------ TEXTO PARA LEITURA ------

Alinhados no barranco, o porto era pobre e com péssima infraestrutura, não tinha sequer um galpão para embarque e desembarque, os irmãos e irmãs com as famílias alinhadas atrás de si pareciam promover uma concentração cívica. Mas não eram objetos de mofa. As grandes famílias tinham seus dias de concentração cívica nas recepções no porto ou no aeroporto. Quando isso acontecia amiúde com uma família, causava até uma pontinha de inveja nas outras. A assiduidade festiva era sinal de status, poder.
Um curioso barqueiro, esquivando-se entre o burburinho do porto, cabelos batidos pelo banho recente no rio para mitigar o calor, aproximou-se de meu avô.
Major — muitos o conheciam assim na cidade —, esperando alguém?
Meu avô incomodado. Era monossilábico quando se sentia desconfortável.
—Meu filho.
—Aquele de São Paulo? — tornou o outro com cara de quem conhecia a resposta.
—Sim.
—Vem de barco de Miracema?
—Sim.
A pequenez da cidade corroía como ácido a intimidade até expor a vida alheia.
—O carteiro me disse que ele alugou barco em Miracema. Parece que vem trazendo uma coisa grande.
—É.
—Não será um circo? O carteiro disse que tem até um elefante.
—Essa gente comenta demais por aqui — foi a resposta de meu avô, afastando-se do homem para encerrar o diálogo.
Foi refugiar-se na algazarra da vintena de netos pequenos atrás dos pais. Ali foi acolhido com sorrisos e abraços que quase tiravam a sisudez de seu paletó negro. Num raro momento de descontração, tirou o chapéu escuro de feltro e colocou-o na cabeça de uma das netas menores. O enxame de outros netos que queriam repetir a brincadeira fê-lo recolher o chapéu apressadamente e voltar a proteger do sol forte a própria cabeça.

------ EXTRATO DE DADOS ------

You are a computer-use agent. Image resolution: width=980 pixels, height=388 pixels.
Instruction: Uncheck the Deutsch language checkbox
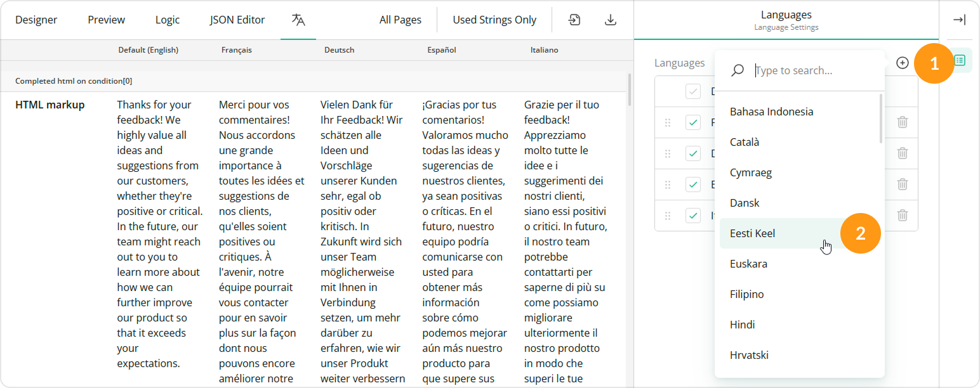[692, 153]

------

▸ PROBLEMA PROPOSTO:
No texto para leitura, o que o avô tirou da própria cabeça e colocou na de uma das netas menores?

▸ RESPOSTA ESCRITA:
O chapéu escuro de feltro.